> **Set exercise**: Could you reproduce word for word the part of the entries below that opens with the line containing "Where should I" and closes at the end of the entries, including both ends and leaving out the pictures?
* begin *
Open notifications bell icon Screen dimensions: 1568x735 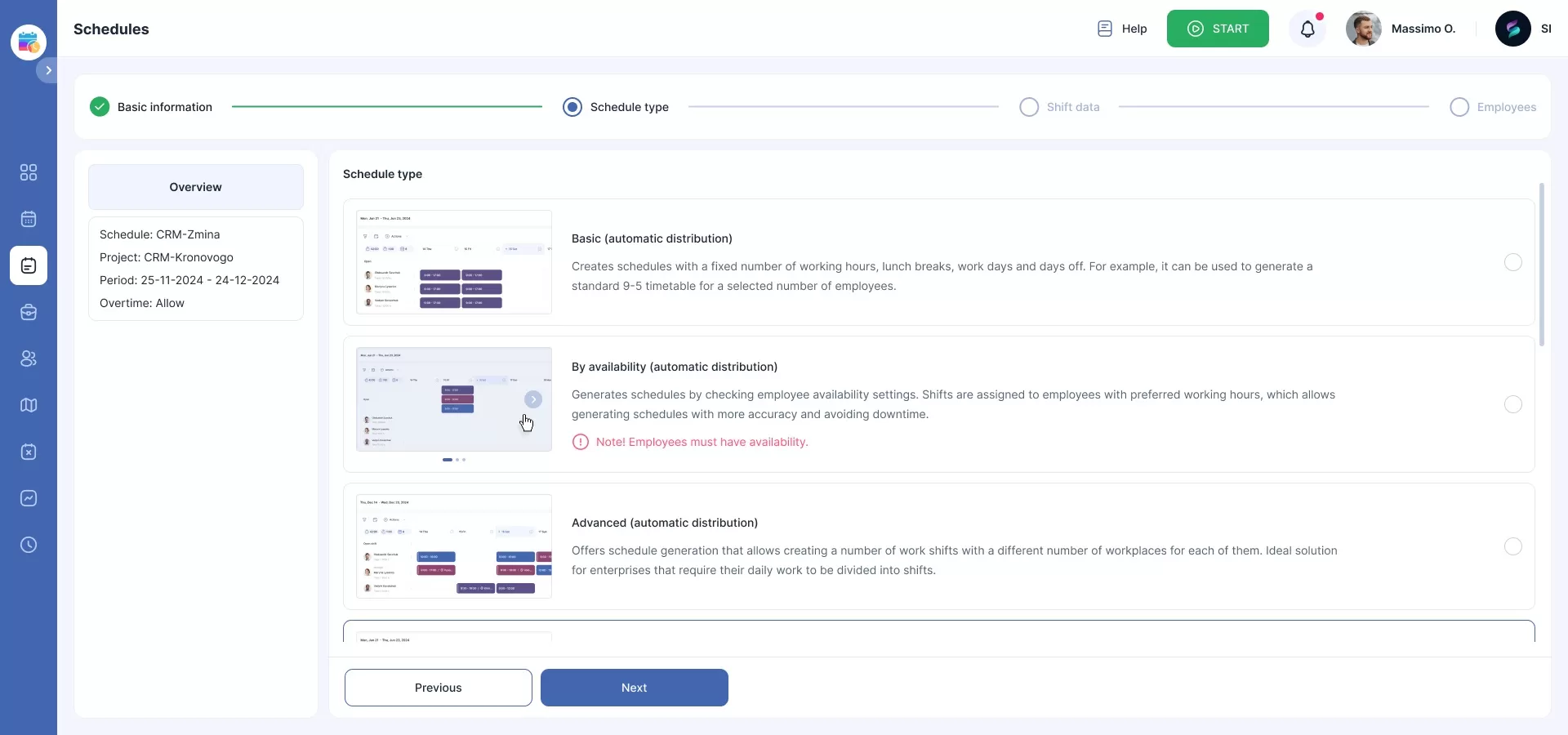tap(1307, 29)
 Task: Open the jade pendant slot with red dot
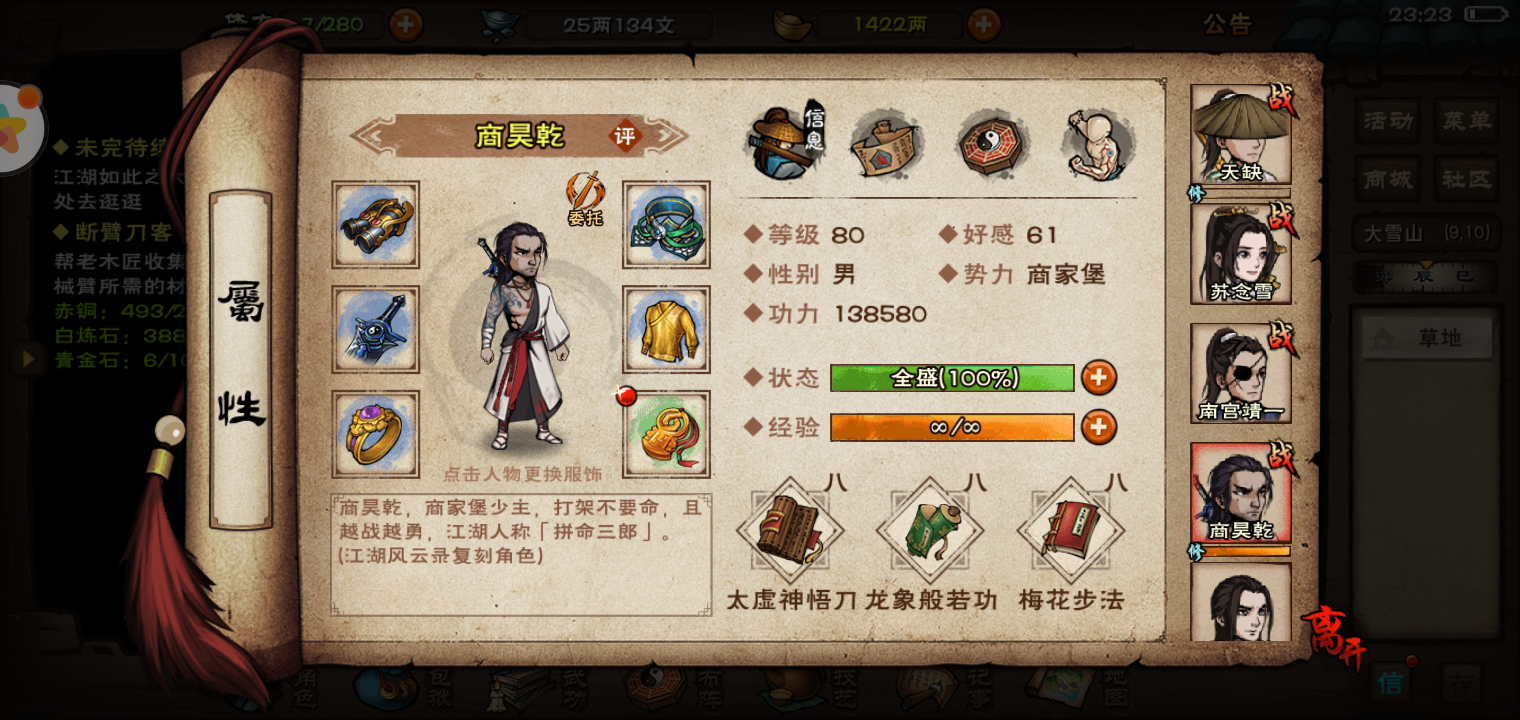click(x=666, y=434)
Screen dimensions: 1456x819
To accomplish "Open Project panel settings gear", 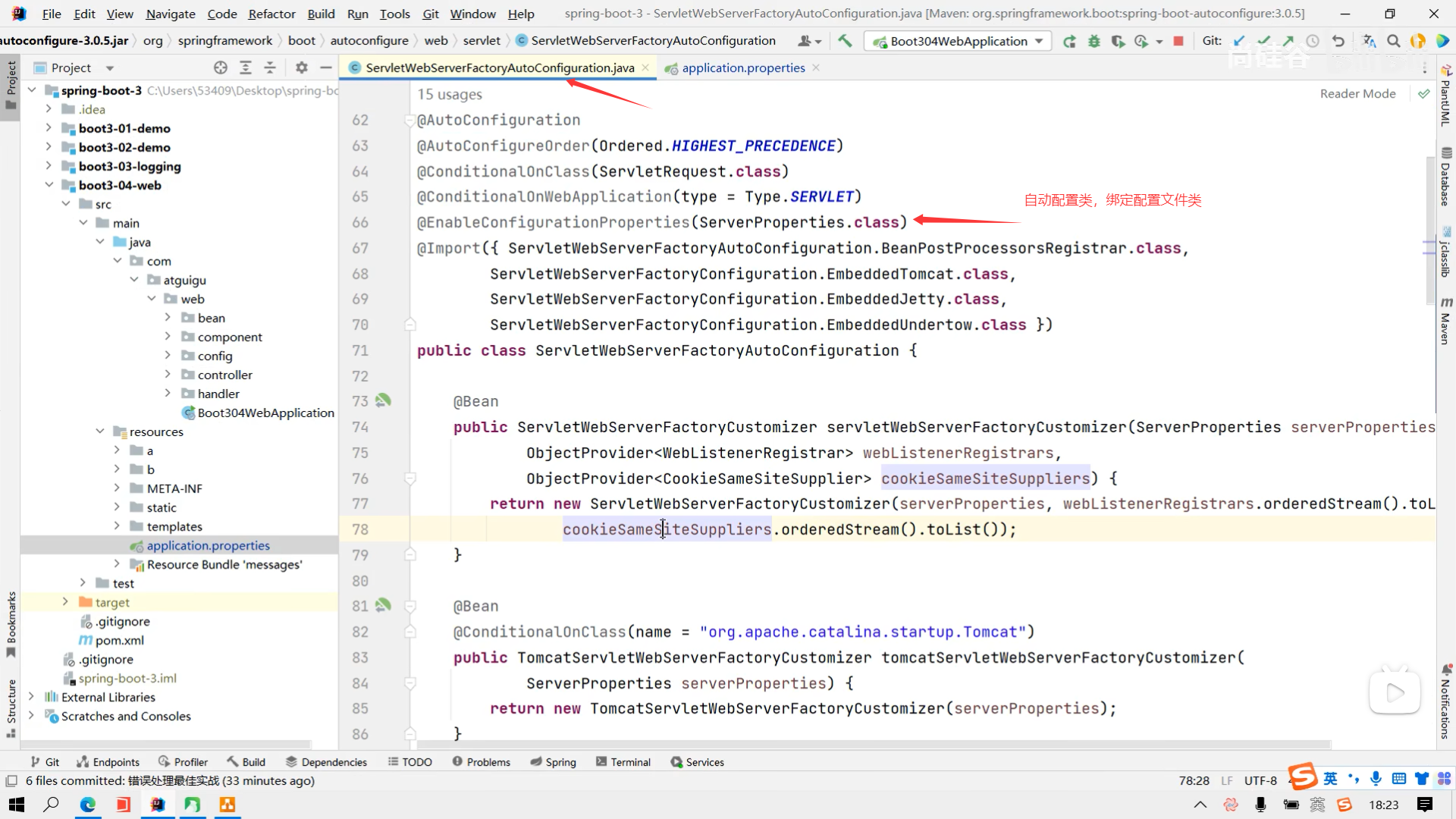I will point(302,67).
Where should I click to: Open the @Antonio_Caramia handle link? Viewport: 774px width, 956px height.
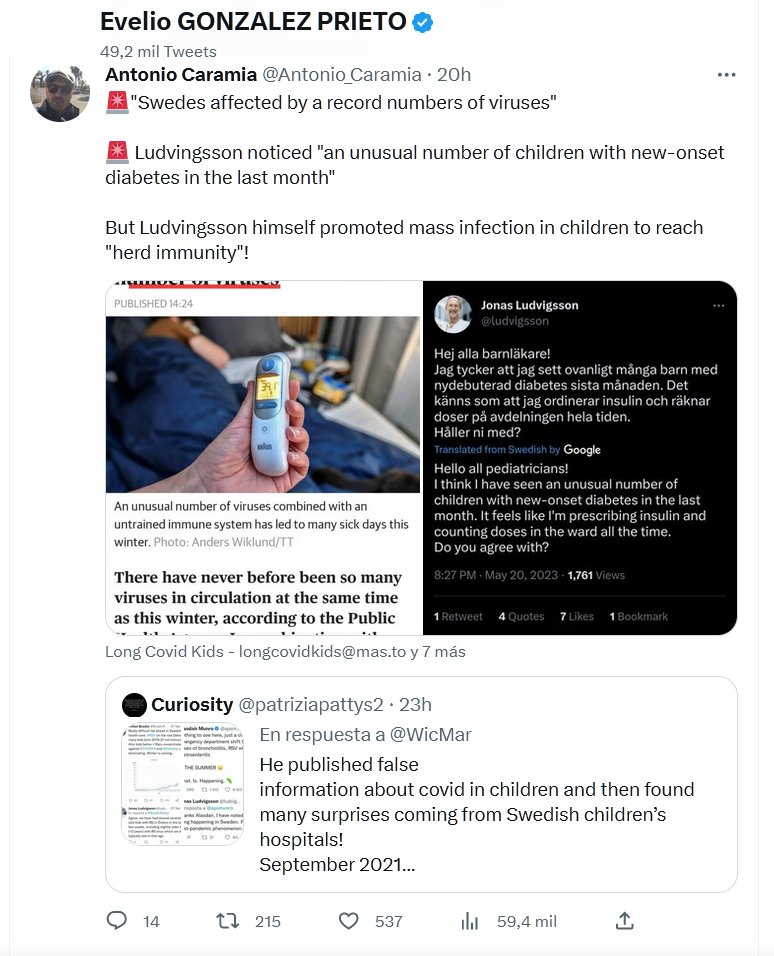342,75
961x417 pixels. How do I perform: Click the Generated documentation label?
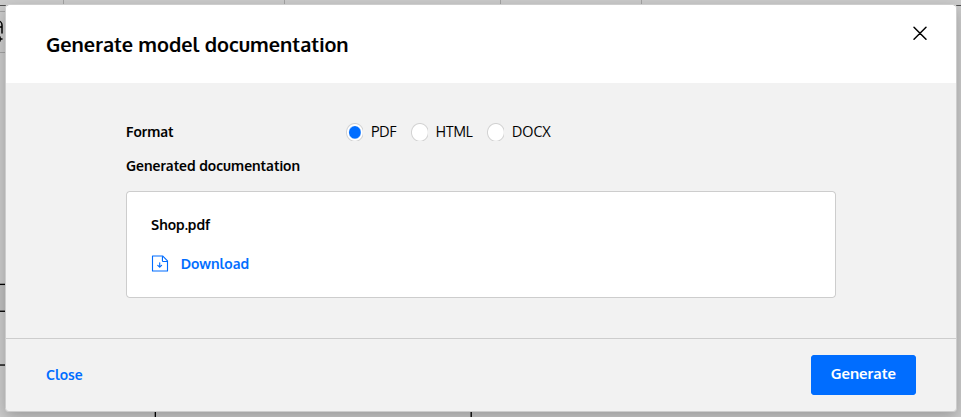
* end *
> **Exercise result**:
Where should I click to: Open the @Antonio_Caramia handle link? Viewport: 774px width, 956px height.
342,75
961x417 pixels. How do I perform: Click the Generated documentation label?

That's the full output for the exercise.